Overqualified, Underqualified: It's Tough to Find a Judge!
Author Hillel Halkin writes in The New York Sun (www.nysun.com) on Dec. 6 about a turbulent confirmation fight for the Israeli Supreme Court:
"George W. Bush is not the only politician having trouble these days in getting a Supreme Court nominee accepted. Israel's Minister of Justice Tsipi Livni is another.
"Of course, there are some major differences between Mr. Bush's and Ms. Livni's difficulties, starting with the nominee – in both cases, a woman – herself. Harriet Miers was, by all accounts, supremely underqualified to be a United States Supreme Court justice. Ruth Gavison, on the other hand, Justice Minister Livni's controversial candidate for a seat on Israel's High Court of Justice, would seem to be overqualified.
"Professor Gavison's views might be roughly classified as 'conservative,' although in the Israeli context that does not mean exactly what it does in the American one. Although she is not associated with the political right, she has consistently opposed the judicial activism of Israel's high court as manifested in the past two decades under the leadership of Chief Justice Aharon Barak. Barak … took a court that, until his long term at the head of it, sought to avoid hearing cases with highly political implications, and turned it into a body that now vies with Israel's Knesset in shaping social policy.

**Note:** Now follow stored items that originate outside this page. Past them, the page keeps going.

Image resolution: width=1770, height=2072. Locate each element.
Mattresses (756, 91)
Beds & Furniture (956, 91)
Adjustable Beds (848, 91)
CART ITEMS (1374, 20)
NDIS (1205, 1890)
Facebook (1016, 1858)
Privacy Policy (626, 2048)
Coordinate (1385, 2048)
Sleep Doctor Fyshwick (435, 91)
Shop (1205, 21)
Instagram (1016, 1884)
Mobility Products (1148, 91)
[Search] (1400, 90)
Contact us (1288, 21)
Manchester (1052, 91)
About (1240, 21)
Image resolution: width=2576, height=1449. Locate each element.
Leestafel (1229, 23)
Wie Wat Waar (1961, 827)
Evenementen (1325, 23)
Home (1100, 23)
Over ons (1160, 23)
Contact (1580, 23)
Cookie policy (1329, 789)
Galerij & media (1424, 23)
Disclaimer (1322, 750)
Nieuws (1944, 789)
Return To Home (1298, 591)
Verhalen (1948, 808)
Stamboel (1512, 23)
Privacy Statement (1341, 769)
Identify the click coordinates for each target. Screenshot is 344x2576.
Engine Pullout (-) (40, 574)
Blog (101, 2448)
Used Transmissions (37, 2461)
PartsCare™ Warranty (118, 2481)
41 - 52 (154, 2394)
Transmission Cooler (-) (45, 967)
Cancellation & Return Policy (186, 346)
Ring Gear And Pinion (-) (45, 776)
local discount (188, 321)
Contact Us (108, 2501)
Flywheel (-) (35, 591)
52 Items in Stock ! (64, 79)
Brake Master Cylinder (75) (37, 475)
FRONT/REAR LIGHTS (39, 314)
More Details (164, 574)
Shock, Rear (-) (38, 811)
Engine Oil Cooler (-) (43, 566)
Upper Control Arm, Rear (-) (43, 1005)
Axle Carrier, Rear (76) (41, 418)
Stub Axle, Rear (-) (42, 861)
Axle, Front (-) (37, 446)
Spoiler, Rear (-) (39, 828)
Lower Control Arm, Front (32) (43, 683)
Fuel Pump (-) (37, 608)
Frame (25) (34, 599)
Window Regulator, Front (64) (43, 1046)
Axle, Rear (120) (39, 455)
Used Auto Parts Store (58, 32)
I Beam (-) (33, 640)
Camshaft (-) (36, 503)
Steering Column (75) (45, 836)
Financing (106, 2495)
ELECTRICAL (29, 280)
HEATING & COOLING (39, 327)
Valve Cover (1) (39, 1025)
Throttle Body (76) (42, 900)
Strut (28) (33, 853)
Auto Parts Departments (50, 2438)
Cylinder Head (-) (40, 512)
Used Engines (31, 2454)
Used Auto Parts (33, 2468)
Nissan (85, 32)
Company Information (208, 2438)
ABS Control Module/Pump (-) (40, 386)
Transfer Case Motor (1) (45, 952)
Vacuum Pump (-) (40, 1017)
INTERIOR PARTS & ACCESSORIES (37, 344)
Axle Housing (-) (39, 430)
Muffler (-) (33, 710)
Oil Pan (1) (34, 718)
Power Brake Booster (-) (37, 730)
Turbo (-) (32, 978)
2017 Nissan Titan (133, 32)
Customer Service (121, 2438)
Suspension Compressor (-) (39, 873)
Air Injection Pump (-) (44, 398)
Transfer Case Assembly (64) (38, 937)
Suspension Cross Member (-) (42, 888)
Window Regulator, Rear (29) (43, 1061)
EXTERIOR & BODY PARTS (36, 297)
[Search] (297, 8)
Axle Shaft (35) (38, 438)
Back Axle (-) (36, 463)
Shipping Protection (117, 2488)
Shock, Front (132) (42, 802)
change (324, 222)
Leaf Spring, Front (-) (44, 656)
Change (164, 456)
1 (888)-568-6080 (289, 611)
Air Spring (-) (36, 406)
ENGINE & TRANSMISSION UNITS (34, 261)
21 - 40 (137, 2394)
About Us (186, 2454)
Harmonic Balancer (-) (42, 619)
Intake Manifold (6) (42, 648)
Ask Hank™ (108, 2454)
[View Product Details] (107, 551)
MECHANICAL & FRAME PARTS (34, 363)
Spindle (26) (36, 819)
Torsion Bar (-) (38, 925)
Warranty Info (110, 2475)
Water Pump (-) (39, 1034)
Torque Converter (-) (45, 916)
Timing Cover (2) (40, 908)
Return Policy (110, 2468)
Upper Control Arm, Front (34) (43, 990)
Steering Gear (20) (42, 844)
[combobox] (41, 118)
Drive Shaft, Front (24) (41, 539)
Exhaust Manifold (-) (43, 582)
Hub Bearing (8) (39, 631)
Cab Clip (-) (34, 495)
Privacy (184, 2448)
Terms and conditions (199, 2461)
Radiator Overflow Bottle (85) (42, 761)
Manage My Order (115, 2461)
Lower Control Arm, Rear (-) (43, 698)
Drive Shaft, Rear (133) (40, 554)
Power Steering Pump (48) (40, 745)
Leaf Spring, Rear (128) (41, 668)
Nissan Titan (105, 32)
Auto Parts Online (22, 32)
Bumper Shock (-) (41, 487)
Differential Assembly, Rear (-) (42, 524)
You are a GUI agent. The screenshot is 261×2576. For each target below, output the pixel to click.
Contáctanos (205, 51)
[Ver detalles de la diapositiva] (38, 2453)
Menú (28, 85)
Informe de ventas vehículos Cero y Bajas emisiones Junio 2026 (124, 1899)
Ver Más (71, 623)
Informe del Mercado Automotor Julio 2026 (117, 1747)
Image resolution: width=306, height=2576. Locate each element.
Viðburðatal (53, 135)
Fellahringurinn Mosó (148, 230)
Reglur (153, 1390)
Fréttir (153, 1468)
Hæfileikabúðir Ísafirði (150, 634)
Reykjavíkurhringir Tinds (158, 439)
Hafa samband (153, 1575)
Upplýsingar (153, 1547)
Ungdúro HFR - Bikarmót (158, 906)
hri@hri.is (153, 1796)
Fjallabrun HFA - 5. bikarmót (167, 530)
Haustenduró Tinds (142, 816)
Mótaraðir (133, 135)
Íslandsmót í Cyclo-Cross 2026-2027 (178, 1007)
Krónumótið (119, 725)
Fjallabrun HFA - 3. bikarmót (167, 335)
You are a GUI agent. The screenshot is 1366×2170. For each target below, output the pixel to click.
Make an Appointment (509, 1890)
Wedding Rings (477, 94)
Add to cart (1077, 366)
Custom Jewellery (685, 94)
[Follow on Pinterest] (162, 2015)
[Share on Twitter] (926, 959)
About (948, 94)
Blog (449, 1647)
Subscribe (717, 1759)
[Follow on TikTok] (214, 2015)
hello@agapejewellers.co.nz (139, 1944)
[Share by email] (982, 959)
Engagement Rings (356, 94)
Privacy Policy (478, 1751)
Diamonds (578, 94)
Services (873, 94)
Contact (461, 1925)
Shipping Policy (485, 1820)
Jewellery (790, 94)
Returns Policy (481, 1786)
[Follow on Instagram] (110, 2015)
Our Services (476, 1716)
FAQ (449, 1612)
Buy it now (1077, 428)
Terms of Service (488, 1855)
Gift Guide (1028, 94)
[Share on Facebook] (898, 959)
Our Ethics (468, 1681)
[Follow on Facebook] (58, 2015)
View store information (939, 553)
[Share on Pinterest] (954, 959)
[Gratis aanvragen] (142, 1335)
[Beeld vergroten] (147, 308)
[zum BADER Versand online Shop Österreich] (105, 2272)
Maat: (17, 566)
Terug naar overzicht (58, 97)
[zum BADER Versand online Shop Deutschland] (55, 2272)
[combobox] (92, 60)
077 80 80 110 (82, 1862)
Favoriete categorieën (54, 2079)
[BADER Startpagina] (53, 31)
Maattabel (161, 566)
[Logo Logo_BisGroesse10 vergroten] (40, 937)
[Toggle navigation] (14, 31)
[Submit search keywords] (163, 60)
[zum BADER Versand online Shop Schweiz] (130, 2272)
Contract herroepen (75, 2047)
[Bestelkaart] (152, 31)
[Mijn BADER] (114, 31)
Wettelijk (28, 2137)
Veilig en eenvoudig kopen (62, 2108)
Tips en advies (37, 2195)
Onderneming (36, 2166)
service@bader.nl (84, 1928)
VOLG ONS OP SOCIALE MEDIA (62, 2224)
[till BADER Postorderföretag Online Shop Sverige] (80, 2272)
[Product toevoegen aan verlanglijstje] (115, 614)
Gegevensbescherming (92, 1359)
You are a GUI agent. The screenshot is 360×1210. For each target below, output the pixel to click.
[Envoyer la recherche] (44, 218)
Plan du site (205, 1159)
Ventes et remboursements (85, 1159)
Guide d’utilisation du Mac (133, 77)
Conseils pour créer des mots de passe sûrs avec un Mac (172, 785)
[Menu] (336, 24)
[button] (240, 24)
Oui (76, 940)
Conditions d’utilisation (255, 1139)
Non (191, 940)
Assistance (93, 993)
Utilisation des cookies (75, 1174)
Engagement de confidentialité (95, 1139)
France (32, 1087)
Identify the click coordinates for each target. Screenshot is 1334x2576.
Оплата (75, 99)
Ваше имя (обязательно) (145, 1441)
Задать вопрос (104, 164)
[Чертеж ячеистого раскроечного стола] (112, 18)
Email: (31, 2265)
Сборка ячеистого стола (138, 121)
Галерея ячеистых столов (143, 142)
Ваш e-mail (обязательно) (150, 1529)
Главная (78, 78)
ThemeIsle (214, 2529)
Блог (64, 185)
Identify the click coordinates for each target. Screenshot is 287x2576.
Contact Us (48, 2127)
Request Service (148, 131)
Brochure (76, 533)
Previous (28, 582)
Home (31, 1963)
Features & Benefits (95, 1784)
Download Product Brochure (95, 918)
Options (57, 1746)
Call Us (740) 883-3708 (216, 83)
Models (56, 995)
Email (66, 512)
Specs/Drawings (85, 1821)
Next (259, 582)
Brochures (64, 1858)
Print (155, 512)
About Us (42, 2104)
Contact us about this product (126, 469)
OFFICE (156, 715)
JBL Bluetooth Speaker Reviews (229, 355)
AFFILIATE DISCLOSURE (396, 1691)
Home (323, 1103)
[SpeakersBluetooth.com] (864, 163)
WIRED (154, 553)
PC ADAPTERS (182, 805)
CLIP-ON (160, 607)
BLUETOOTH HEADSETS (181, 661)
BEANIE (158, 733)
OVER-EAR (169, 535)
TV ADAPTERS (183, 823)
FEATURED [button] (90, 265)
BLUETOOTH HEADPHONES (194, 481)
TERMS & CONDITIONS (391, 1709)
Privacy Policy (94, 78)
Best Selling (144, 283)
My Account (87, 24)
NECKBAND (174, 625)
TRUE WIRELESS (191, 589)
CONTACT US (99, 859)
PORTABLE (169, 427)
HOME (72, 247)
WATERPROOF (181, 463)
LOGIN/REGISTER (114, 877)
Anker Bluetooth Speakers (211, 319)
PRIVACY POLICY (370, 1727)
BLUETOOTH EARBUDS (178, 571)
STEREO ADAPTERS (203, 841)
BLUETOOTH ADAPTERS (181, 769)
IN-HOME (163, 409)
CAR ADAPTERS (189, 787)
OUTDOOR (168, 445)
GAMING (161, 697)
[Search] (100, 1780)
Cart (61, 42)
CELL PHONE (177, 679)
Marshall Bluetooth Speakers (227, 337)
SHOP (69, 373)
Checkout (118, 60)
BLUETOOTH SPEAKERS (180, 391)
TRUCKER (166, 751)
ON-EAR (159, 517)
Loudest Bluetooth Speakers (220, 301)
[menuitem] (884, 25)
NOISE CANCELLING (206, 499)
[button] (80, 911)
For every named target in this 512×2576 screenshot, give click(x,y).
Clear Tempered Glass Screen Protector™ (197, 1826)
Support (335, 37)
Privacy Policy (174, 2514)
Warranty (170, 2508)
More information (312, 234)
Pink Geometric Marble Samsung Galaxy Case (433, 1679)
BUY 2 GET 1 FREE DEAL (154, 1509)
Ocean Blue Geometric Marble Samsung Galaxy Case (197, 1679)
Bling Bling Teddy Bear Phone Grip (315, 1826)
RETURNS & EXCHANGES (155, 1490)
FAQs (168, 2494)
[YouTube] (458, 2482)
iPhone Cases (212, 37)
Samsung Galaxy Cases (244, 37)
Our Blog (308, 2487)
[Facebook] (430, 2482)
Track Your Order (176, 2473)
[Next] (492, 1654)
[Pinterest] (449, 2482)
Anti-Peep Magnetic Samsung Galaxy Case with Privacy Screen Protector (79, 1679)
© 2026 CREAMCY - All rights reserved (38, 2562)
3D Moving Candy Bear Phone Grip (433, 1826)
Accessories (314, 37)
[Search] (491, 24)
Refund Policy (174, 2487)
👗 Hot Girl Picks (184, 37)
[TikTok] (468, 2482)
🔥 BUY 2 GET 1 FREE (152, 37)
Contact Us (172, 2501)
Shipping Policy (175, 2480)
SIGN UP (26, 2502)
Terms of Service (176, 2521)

"Precisely the fact that Israel does not have a written constitution to set the boundaries between the executive, legislative and judicial branches of government encouraged the Barak court to intervene in areas, as disparate as the regulations for conversion to Judaism and the route of Israel's West Bank security fence – that would not traditionally have been considered its domain. This is a tendency that Gavison has been sharply critical of.
"Chief Justice Barak, a political liberal in outlook, has a say in nominations to his court that Supreme Court judges in the United States do not have, since in Israel high court nominees need to be approved not by the Knesset, but by a nine member committee that includes three high court justices. And Barak has made it clear that he intends to vote against Gavison's nomination and to persuade his fellow committee members to do the same because, as he has put it, she would be coming to the court with a preconceived 'agenda' that would preclude objectivity on her part.
"And yet clearly, what bothers the chief justice is not that Ruth Gavison has an 'agenda,' but that the agenda she has is opposed to his own.
"And yet as much as one may sympathize with her belief that the courts of Israel should not aspire to be 'the supreme moral arbiter of society,' there is more to be said for a policy of judicial activism in Israel than in the United States. The lack of a constitution is just one reason for this. Israel's politics are a second.
"The Knesset's usual way of dealing with matters like civil liberties, synagogue-state relations, citizenship and marriage laws is either to leave them to be determined by administrative fiat, or to do nothing at all until they are thrown into the laps of the courts.
"Judicial activism in such a situation is as much a question of practical necessity as of legal philosophy.
"Gavison should be on Israel's court. Her voice deserves to be heard there. But until electoral reform in Israel produces a different kind of legislative branch, the country will have to keep looking toward the judicial one."